The 379th Space Range Squadron is an Air Force Reserve unit. It is assigned to the 926th Wing, and is located at Schriever Air Force Base, Colorado.

For most of its existence the unit was designated the 379th Bombardment Squadron, and was most recently stationed under that name at Shilling Air Force Base, Kansas, where it was inactivated on 25 March 1965.

History

World War II

Activated in mid-1942 at Davis–Monthan Field, Arizona as a North American B-25 Mitchell medium bomber squadron, but moved on paper the same day to Jackson Army Air Base, Mississippi.  The squadron trained under Third Air Force in the southeastern United States. It was deployed initially to England in September 1942 and flew some missions under VIII Bomber Command over German-occupied France; attacking enemy troop formations, bridges and airfields. It was part of Operation Torch, the invasion of North Africa in November 1942, being deployed to the new Mediterranean Theater of Operations. The squadron was assigned to the Twelfth Air Force in French Morocco in November, when it was engaged primarily in support and interdictory operations, bombing marshalling yards, rail lines, highways, bridges, viaducts, troop concentrations, gun emplacements, shipping, harbors and other objectives in North Africa.

*Material*:
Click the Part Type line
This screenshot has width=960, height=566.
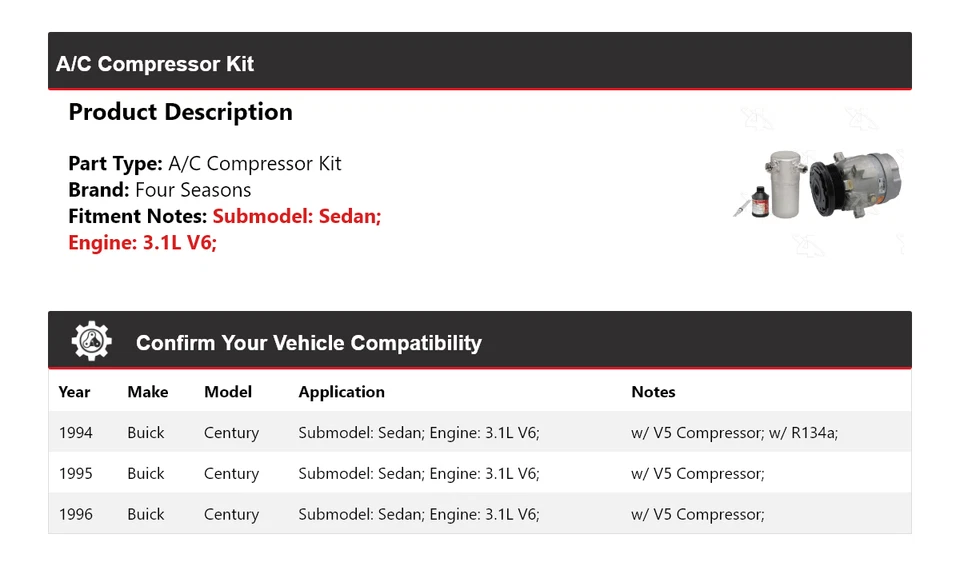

---

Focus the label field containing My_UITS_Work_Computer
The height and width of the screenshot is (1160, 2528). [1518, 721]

*Exercise tasks*:
a - In the article on the 379th Space Range Squadron, reproduce the text from "For most of" up to and including "25 March 1965.", substituting "deactivated" for "inactivated".
b - Answer these questions using the article on the 379th Space Range Squadron:
(i) To which wing is the squadron assigned?
(ii) On what date was the squadron inactivated at Shilling Air Force Base?
(iii) What was the name of the operation that carried out the invasion of North Africa in November 1942?
c - Extend the article on the 379th Space Range Squadron, continuing from its final sentence.

*Answers for the tasks*:
a -
For most of its existence the unit was designated the 379th Bombardment Squadron, and was most recently stationed under that name at Shilling Air Force Base, Kansas, where it was deactivated on 25 March 1965.

b -
(i) The 926th Wing.
(ii) 25 March 1965.
(iii) Operation Torch.

c -
The squadron also engaged in psychological warfare missions, dropping propaganda leaflets behind enemy lines. It took part in the Allied operations against Axis forces in North Africa during March–May 1943, the reduction of Pantelleria and Lampedusa islands during June and the invasion of Sicily in July. It was also involved in the landing on the Italian mainland at Salerno in September, the Allied advance toward Rome during January–June 1944, Operation Dragoon, the invasion of Southern France in August 1944 and Allied operations in northern Italy from September 1944 to April 1945.  It was inactivated in Italy after the German capitulation in September 1945.

Air Force Reserve
It was reactivated as part of the Air Force Reserve in 1947, although it is unclear whether or not the squadron was manned or equipped. It was inactivated in 1949.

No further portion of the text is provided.